**Activity:** Below are several entries. Transcribe exactly those lines that fall from the one with "парковавшемся (26, 2498)" through the one with "Johnny Bravo (1076, 954)", end lines included.

**Dataset entries:**
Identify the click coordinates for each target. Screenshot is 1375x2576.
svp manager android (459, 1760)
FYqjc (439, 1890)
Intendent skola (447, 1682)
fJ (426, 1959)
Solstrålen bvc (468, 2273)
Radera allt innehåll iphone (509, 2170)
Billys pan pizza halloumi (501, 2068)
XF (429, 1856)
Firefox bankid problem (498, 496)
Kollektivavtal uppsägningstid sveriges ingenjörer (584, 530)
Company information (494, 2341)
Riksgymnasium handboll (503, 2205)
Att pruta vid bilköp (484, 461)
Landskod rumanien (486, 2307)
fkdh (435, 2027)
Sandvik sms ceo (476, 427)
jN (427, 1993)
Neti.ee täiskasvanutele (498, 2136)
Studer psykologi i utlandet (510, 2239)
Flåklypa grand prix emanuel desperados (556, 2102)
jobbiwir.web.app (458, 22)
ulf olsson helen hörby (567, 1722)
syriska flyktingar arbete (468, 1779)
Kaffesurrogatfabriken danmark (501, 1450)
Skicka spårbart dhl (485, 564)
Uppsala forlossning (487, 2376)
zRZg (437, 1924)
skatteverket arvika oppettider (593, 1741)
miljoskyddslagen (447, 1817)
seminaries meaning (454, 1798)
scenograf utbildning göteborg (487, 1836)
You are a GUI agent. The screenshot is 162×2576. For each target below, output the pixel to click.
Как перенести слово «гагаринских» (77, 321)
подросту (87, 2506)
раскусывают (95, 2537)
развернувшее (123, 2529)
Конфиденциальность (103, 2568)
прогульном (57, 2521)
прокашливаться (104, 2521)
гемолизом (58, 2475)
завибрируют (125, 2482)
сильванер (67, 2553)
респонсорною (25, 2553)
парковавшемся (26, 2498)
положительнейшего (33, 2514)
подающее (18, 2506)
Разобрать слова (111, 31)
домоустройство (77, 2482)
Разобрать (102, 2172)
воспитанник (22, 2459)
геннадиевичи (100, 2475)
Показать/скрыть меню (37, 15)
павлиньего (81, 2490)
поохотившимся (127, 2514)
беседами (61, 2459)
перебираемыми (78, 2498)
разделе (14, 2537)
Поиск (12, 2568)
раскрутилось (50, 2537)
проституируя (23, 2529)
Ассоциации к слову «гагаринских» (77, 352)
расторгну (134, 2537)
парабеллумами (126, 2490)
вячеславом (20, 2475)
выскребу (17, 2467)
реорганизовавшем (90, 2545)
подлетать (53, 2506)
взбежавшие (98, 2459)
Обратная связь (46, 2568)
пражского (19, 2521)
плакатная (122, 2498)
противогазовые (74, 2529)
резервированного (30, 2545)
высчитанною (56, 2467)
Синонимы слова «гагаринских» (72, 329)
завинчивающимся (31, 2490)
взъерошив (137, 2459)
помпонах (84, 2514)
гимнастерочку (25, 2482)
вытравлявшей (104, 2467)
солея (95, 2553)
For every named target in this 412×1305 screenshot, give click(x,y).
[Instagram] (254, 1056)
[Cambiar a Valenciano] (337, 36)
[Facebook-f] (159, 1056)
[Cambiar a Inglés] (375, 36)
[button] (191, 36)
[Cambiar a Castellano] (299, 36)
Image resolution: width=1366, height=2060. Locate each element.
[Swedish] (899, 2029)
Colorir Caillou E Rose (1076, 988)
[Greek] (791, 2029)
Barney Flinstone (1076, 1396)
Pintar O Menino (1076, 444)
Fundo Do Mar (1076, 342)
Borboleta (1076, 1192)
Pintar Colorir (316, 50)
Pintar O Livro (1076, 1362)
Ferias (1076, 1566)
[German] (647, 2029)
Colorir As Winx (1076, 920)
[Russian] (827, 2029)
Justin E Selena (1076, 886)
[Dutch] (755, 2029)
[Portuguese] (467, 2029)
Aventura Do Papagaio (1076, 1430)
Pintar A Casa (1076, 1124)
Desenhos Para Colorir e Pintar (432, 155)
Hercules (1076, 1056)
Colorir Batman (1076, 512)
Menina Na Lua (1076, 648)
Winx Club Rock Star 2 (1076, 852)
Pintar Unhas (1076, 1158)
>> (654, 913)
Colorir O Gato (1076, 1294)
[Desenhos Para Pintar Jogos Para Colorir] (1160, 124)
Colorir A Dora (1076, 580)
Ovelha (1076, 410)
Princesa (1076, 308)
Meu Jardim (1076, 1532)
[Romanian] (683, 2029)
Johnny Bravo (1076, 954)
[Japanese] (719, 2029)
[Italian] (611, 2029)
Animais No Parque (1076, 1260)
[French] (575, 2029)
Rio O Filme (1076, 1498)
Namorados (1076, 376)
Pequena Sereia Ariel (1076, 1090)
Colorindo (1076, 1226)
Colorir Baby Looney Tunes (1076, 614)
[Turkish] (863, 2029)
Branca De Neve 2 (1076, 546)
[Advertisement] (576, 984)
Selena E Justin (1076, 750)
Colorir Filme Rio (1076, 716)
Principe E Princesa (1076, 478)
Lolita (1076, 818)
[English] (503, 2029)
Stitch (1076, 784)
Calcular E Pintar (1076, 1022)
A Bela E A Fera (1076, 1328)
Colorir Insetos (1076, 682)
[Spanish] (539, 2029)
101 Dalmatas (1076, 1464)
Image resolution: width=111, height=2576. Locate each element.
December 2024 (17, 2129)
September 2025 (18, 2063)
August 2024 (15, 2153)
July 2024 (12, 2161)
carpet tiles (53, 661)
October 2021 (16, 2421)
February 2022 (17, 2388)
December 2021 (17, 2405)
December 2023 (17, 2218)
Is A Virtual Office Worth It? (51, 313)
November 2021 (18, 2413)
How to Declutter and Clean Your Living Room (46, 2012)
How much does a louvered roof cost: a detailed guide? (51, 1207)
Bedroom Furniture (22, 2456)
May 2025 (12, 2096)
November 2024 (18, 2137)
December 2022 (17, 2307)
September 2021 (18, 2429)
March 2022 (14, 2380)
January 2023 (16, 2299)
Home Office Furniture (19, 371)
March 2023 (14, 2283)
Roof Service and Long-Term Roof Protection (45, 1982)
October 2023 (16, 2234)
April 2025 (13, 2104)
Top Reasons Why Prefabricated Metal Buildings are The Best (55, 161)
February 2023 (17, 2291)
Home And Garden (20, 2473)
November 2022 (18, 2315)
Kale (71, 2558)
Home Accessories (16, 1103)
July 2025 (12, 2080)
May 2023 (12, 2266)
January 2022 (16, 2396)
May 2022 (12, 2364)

**Problem solution:**
парковавшемся (26, 2498)
положительнейшего (33, 2514)
подающее (18, 2506)
Разобрать слова (111, 31)
домоустройство (77, 2482)
Разобрать (102, 2172)
воспитанник (22, 2459)
геннадиевичи (100, 2475)
Показать/скрыть меню (37, 15)
павлиньего (81, 2490)
поохотившимся (127, 2514)
беседами (61, 2459)
перебираемыми (78, 2498)
разделе (14, 2537)
Поиск (12, 2568)
раскрутилось (50, 2537)
проституируя (23, 2529)
Ассоциации к слову «гагаринских» (77, 352)
расторгну (134, 2537)
парабеллумами (126, 2490)
вячеславом (20, 2475)
выскребу (17, 2467)
реорганизовавшем (90, 2545)
подлетать (53, 2506)
взбежавшие (98, 2459)
Обратная связь (46, 2568)
пражского (19, 2521)
плакатная (122, 2498)
противогазовые (74, 2529)
резервированного (30, 2545)
высчитанною (56, 2467)
Синонимы слова «гагаринских» (72, 329)
завинчивающимся (31, 2490)
взъерошив (137, 2459)
помпонах (84, 2514)
гимнастерочку (25, 2482)
вытравлявшей (104, 2467)
солея (95, 2553)
For every named target in this 412×1305 screenshot, give click(x,y).
[Instagram] (254, 1056)
[Cambiar a Valenciano] (337, 36)
[Facebook-f] (159, 1056)
[Cambiar a Inglés] (375, 36)
[button] (191, 36)
[Cambiar a Castellano] (299, 36)
Image resolution: width=1366, height=2060. Locate each element.
[Swedish] (899, 2029)
Colorir Caillou E Rose (1076, 988)
[Greek] (791, 2029)
Barney Flinstone (1076, 1396)
Pintar O Menino (1076, 444)
Fundo Do Mar (1076, 342)
Borboleta (1076, 1192)
Pintar Colorir (316, 50)
Pintar O Livro (1076, 1362)
Ferias (1076, 1566)
[German] (647, 2029)
Colorir As Winx (1076, 920)
[Russian] (827, 2029)
Justin E Selena (1076, 886)
[Dutch] (755, 2029)
[Portuguese] (467, 2029)
Aventura Do Papagaio (1076, 1430)
Pintar A Casa (1076, 1124)
Desenhos Para Colorir e Pintar (432, 155)
Hercules (1076, 1056)
Colorir Batman (1076, 512)
Menina Na Lua (1076, 648)
Winx Club Rock Star 2 (1076, 852)
Pintar Unhas (1076, 1158)
>> (654, 913)
Colorir O Gato (1076, 1294)
[Desenhos Para Pintar Jogos Para Colorir] (1160, 124)
Colorir A Dora (1076, 580)
Ovelha (1076, 410)
Princesa (1076, 308)
Meu Jardim (1076, 1532)
[Romanian] (683, 2029)
Johnny Bravo (1076, 954)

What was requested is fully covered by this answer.